Fig3. 在癌细胞中，Snail参与m6A调控EMT进程

为了找到涉及癌细胞的m6A调控EMT的潜在靶点，作者鉴定了84个具有关键功能的EMT相关基因与61个m6A调控基因（大于2.0倍m6A变化）之间进行Overlap分析，发现4个基因在EMT前后 m6A 和表达水平发生了显著变化（a，b）。其中Snail是一个已知调控EMT 的转录因子，因此作者接下来将研究的重点放在 Snail 上。作者进行m6A RIP- qPCR，EMT组的SNAI1 mRNA的m6A水平显著高于对照组（2.3倍）（c）。与control组相比，METTL3敲除组以及ALKBH5过表达组的Snail表达水平显著降低（d）。由此确认Snail同时受到METTL3（m6A甲基转移酶）和ALKBH5（m6A甲基位点识别蛋白）的调控，即Snail的表达水平受m6A 的修饰水平调控。随后，作者对Snail在EMT中的功能进行了验证，显示Snail 可以促进 EMT 的发生，且Snail 过表达可回补METTL3缺失引起的EMT进程减缓（e，f）。

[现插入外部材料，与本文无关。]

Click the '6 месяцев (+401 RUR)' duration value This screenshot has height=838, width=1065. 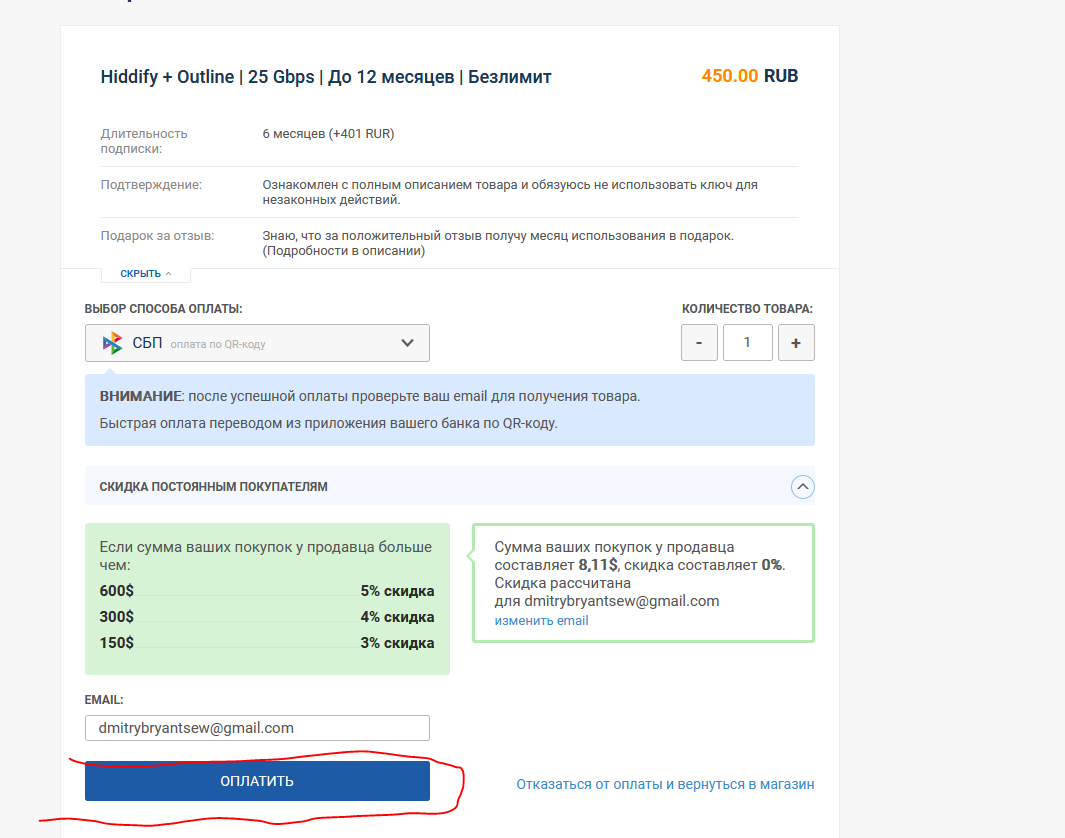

Fig4. 在癌细胞中，m6A触发Snail mRNA的翻译

前面已经证明Snail受m6A修饰调控，那调控具体发生在什么水平呢？qPCR验证发现 METTL3敲除之后，pre-mRNA和mature mRNA的表达水平显著升高（这一点结果与图3d的蛋白表达水平结果相反），且两者的稳定性也显著升高（a，c，d）；但是Mettl3Mut /-细胞中Snail蛋白水平下调，Snail蛋白的稳定性在野生型和Mettl3Mut /-HeLa细胞之间无显著差异（e），这表明m6A使得Snail mRNA稳定性降低而不影响其蛋白稳定性。在CHX（蛋白质翻译抑制剂）而非MG-132（蛋白酶体活性抑制剂）的存在下，Mettl3Mut /-HeLa细胞中TGF-β诱导的Snail表达减弱（f）。之后作者构建了pmirGLO-Snail荧光素酶报告载体，结果显示Snail在Mettl3Mut /-HeLa细胞中的翻译效率明显低于HeLa WT细胞中的翻译效率（g）。综上表明m6A诱导的Snail表达与翻译调控有关。

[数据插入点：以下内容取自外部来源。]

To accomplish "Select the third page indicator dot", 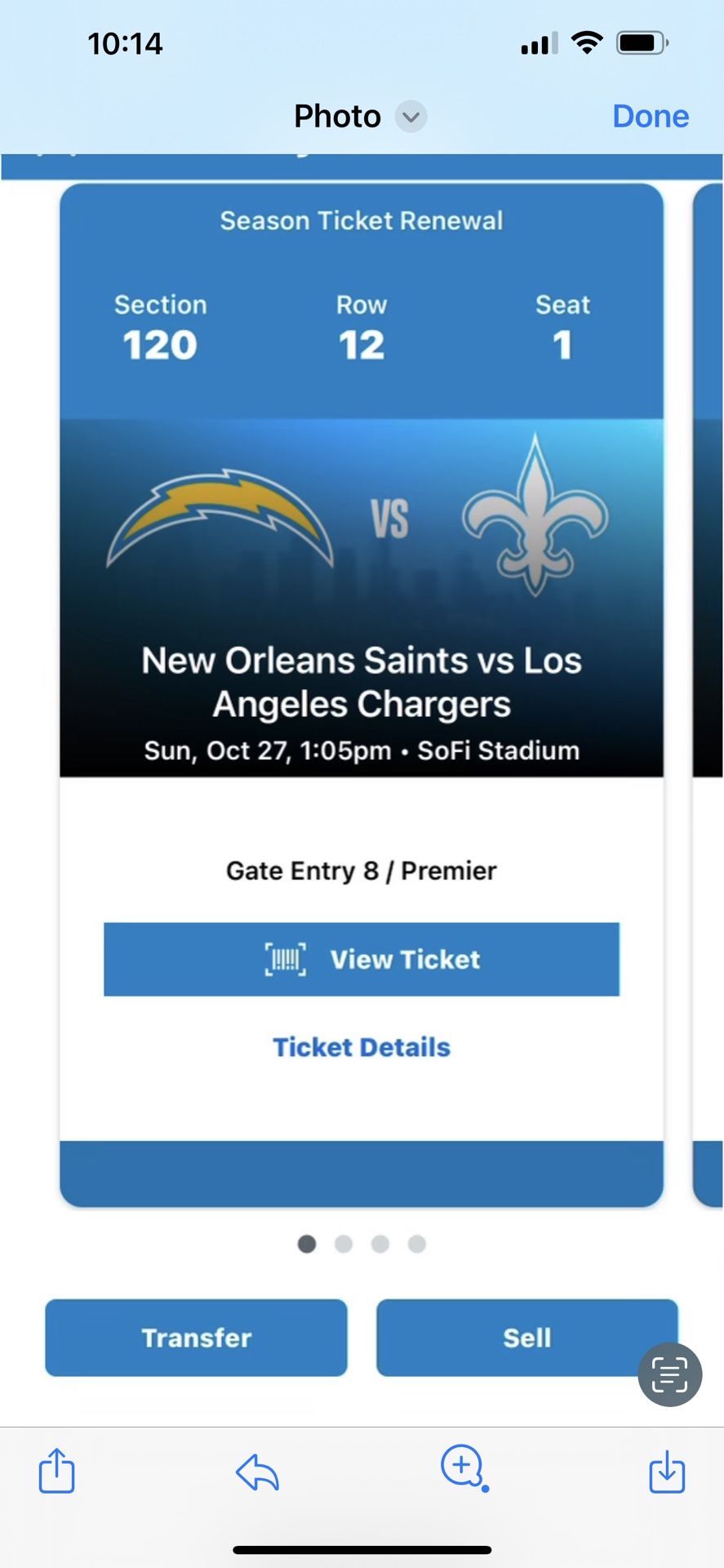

核糖体分析结果显示，与HeLa WT细胞相比Mettl3Mut /-细胞中80S单核糖体和多核糖体（>80S）的减少（h，i）。qPCR显示Mettl3Mut /-细胞翻译活性多核糖体（> 80S）中的Snail mRNA显着低于野生型细胞（j）。提示Snail mRNA的翻译水平在EMT过程中得到了改善。

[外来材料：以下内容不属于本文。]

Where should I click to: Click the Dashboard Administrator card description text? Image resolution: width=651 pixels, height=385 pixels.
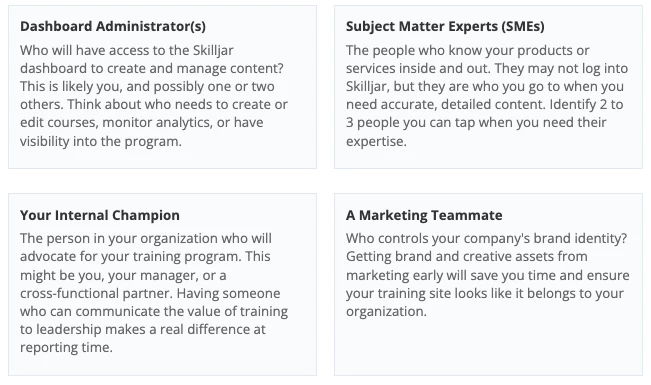pos(154,96)
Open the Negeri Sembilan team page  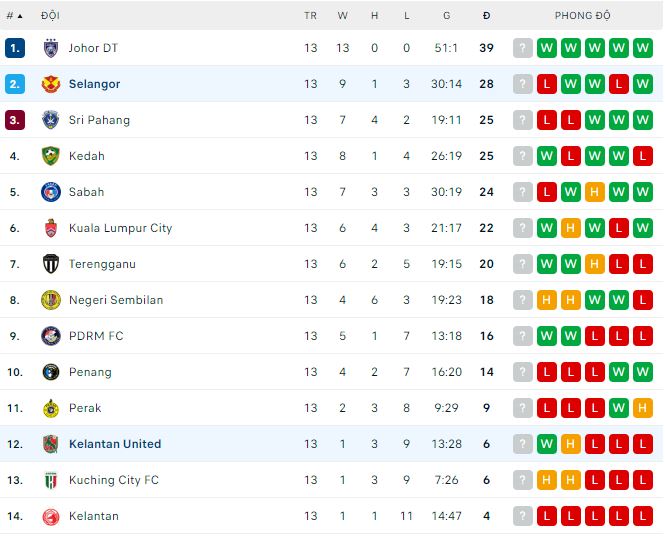116,300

Fig5. m6A-甲基化的CDS调节Snail的翻译

m6A-RIP seq数据显示，在Snail CDS中鉴定出1个GGAC基序，在3'UTR中鉴定出2个GGAC基序（a）。作者使用双荧光素酶实验检测发现野生型和Mettl3Mut /-细胞之间的WT-3'UTR，mut1-3'UTR和mut2-3-3UTR的Snail 3'UTR没有翻译差异（b，c）。表明3'UTR上的m6A甲基化可能不参与m6A修饰调控的Snail表达。之后作者构建了Snail CDS/MUT的表达构建体并进行相关转染实验，结果显示Snail在Mettl3Mut /-细胞中的表达显着下降（而Mut则没有如此明显效果），表明CDS中的m6A甲基化与m6A介导的Snail表达至关重要（d，e，f）。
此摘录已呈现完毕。